A longtime university president indicted on criminal charges associated with allegations of covering up child sexual assaults that occurred on campus?
It’s unheard of in American higher education, at least to the knowledge of several national higher education experts.
None of those reached Thursday could think of anything more serious than a college president getting popped for a DUI.
Sure, there have been scandals. But none that resulted in anything parallel to the charges facing former Penn State President Graham Spanier.
Spanier has been charged with perjury, obstruction, criminal conspiracy and failure to report suspected child abuse charges. Spanier adamantly maintains his innocence.
Still, despite the historic nature of Thursday’s indictment of Spanier, it came as no surprise to many. Those in national higher education circles expected that the Jerry Sandusky child sexual abuse case eventually would lead prosecutors to charge Spanier.
Nonetheless, it made for a sad day in many ways, said Terry Hartle, senior vice president for the Washington, D.C.-based American Council on Education.
For Sandusky’s victims, it was a reminder that they allegedly were let down by university administrators’ possible inaction. And it was a blow to Penn Staters who see their university’s name and reputation get another stain, Hartle said.
“We’re so used to thinking of American higher education as places of learning and liberty, and not used to thinking of them as places where really bad things happen because of incredibly poor judgment, and I think that’s what it is here,” Hartle said.
“It’s just a sad day for American higher education,” he added.
A former Penn State professor sees the potential for the situation to be even more damaging if Spanier and the other two senior administrators—Gary Schultz and Tim Curley, who now face the same charges as Spanier—are convicted.
If that happens, “It’s really going to paint a picture that shows the leadership of the university was involved in the cover-up and actively took part in it,” said Don Heller, dean of Michigan State University’s College of Education and former director of Penn State’s Center for the Study of Higher Education.
He and others remarked that this diminishes Penn State’s appeal possibly to students, donors and prospective employees, particularly the coveted top-tier research faculty.
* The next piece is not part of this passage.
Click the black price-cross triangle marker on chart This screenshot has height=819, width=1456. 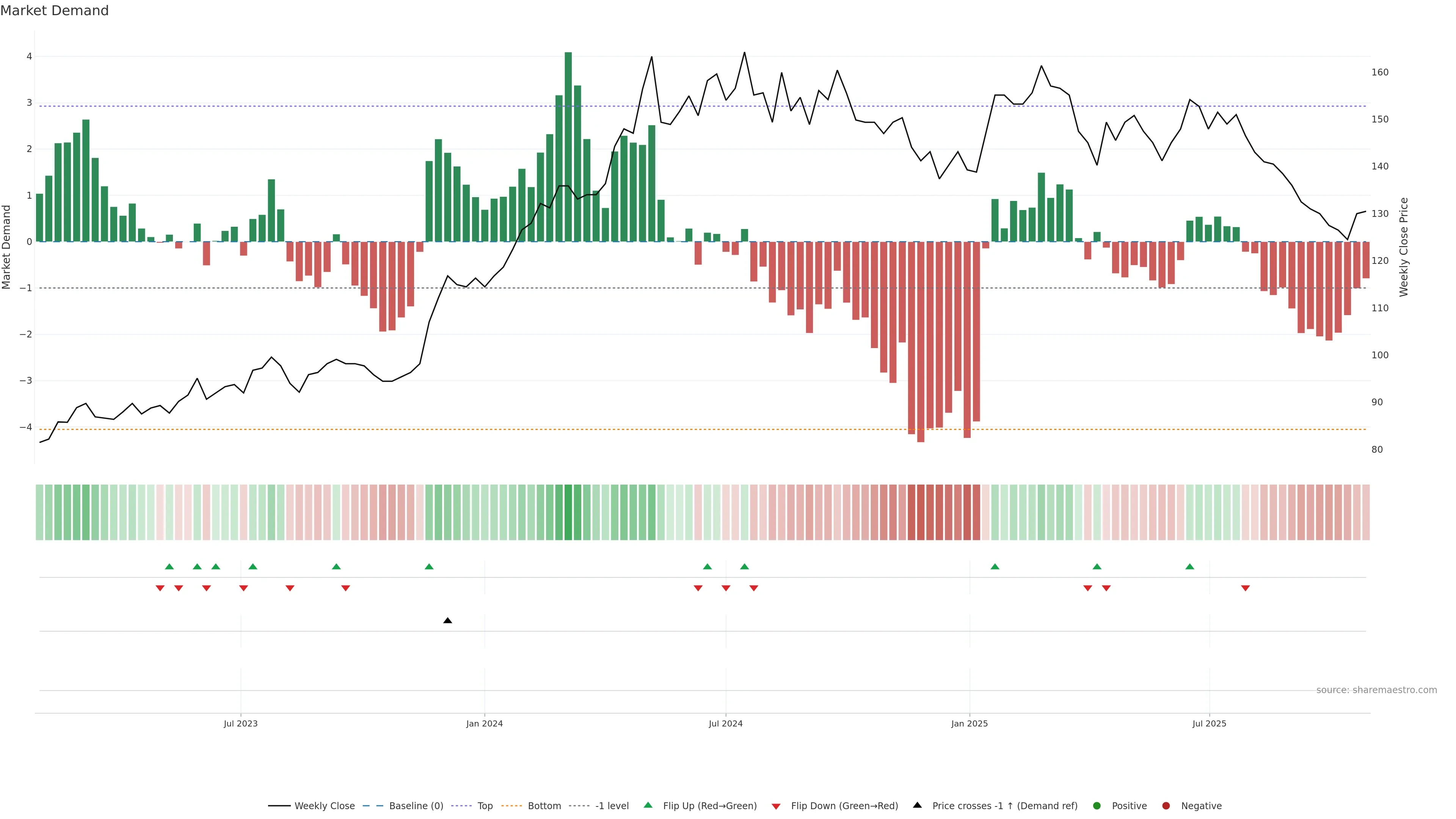tap(448, 621)
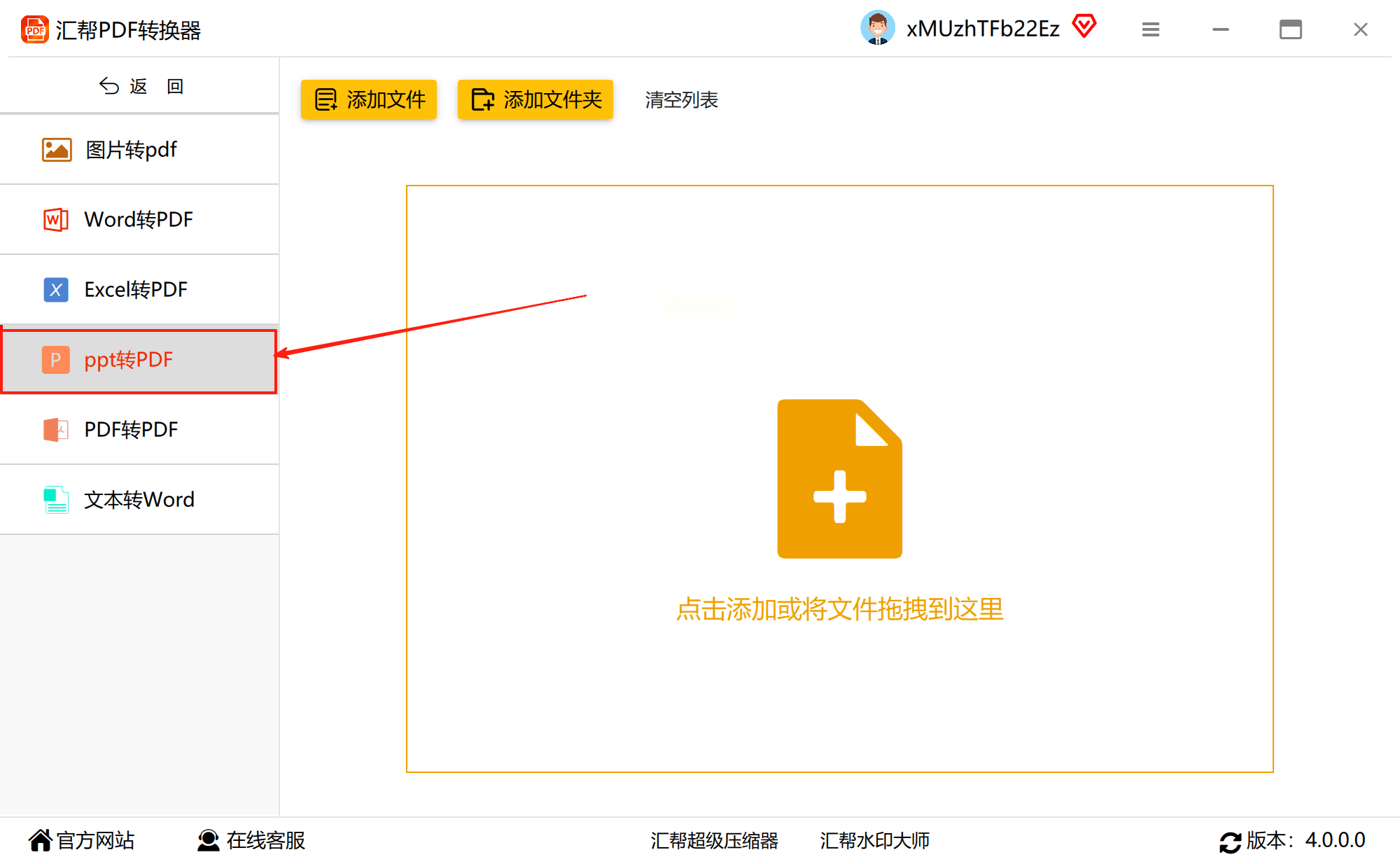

“They are going to look twice before they accept an offer from Penn State. It doesn’t mean they won’t do it, but I’ve got to think it weighs at least in part in their consideration of an offer,” said Martin Snyder, interim executive director of the American Association of University Professors.
Larry Backer, chairman of Penn State’s Faculty Senate, said he hopes that is not the case. He said faculty and employees work hard to make Penn State an enriching place for students to study, and the indictment of its former leader should not overshadow that.
“It is a reminder, though, that we are all still dealing, now in the courts of justice, with the consequences of the revelations of last November,” Backer said.
Hartle said the aftermath of those revelations likely will hang over the university for a decade while it resolves the criminal and civil cases resulting from the Sandusky conviction. Only then will Penn State have closure, he said.
Others said the indictment teaches a lesson that all college governing boards should heed.
“It is a story of what happens when the men and women who control the university—namely, the trustees—assume the role of booster and put reputation first, delegating their legal responsibility to the administrators rather than offering the independent oversight they alone can bring,” said Anne Neal, president of the American Council of Trustees and Alumni.
“Graham Spanier needed a board to protect him from himself, and they failed miserably, allowing a culture of silence to put children at risk,” she said.
But others noted Penn State’s leaders have been pro-active in making governance changes to prevent anything such as this scandal from happening again.
As Backer said, “The indictment serves to remind us that this work is still not done.”